“The Men Who Stare At Goats” o la comedia del absurdo sólo para cinéfilos inteligentes (o estúpidos)

por G. Bastas Chipoco


Este filme no son las comedias existenciales de David O. Russell o el cine europeizado que en ocasiones los Coen se les antoja hacer con sus producciones más ligeras. Ésta película se gusta o se odia. Así de sencillo. Con un reparto que derrocha oro (entre sus protagonistas hay cuatro Academy Awards) y una historia que bordea lo audaz, ridículo y atractivo.

Basado en una novela que narra el operativos de una élite de las Fuerzas Especiales estadounidenses con poderes psíquicos, invisibilidad e intagibilidad, entre otras habilidades para el espionaje. Ewan McGregor da uso a una actuación correcta sin destacar para darle vida a un reportero que entrevista a George Clooney (carismático, lo usual en él; sólido en su rol) quien a través de sesudos flashbacks va armando una historia de inverosimilitud y ridículo que, teniendo como base un trasfondo de carácter bélico/periodístico, no deja de ser osada e interesante, en el mejor de los casos.

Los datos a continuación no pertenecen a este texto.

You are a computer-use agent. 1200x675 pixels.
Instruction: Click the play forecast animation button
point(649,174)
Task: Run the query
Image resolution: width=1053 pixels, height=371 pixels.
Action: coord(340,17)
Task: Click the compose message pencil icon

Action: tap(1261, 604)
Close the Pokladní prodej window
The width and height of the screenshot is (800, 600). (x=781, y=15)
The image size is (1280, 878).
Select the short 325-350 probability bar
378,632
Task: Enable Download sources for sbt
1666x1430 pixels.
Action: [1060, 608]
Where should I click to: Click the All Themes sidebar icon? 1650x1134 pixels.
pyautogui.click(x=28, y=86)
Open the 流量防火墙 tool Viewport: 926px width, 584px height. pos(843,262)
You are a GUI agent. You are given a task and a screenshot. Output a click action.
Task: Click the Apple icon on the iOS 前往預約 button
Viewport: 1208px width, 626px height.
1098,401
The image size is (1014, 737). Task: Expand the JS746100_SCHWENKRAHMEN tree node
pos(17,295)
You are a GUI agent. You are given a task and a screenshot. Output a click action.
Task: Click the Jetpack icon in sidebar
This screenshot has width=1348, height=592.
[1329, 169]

Otros dos tótems completan la parrilla, Kevin Spacey y Jeff Bridges, quienes suman credibilidad a la producción que pasó sin pena ni gloria por los cines de USA y Europa y cosechó tantas opiniones divididas que es casi imposible consensuar y determinar si el filme es un fiasco con pretensión artística o una comedia inteligente e incomprendida por lo adelantada e inusual de su propuesta.

Caso similar le sucedió a Punch-Drunk Love (2002) de Paul Thomas Anderson -filme que extrajo la mejor actuación del bufón Adam Sandler- que fue dilapidada pero se llevó Palme D’Or en Cannes. Este no es el caso de The Men Who Stare At Goats, el cual sólo viéndose con una mente abierta, aligerada, desprejuiciada puede hallársele virtudes inherentes y cabras desmayadas.

Lo bueno: George Clooney no sólo es el hilo conductor sino la virtud per se del filme. Su carisma levanta en peso a la película.

Lo malo: una comedia negra como ésta queda a media caña y no levanta vuelo con contundencia.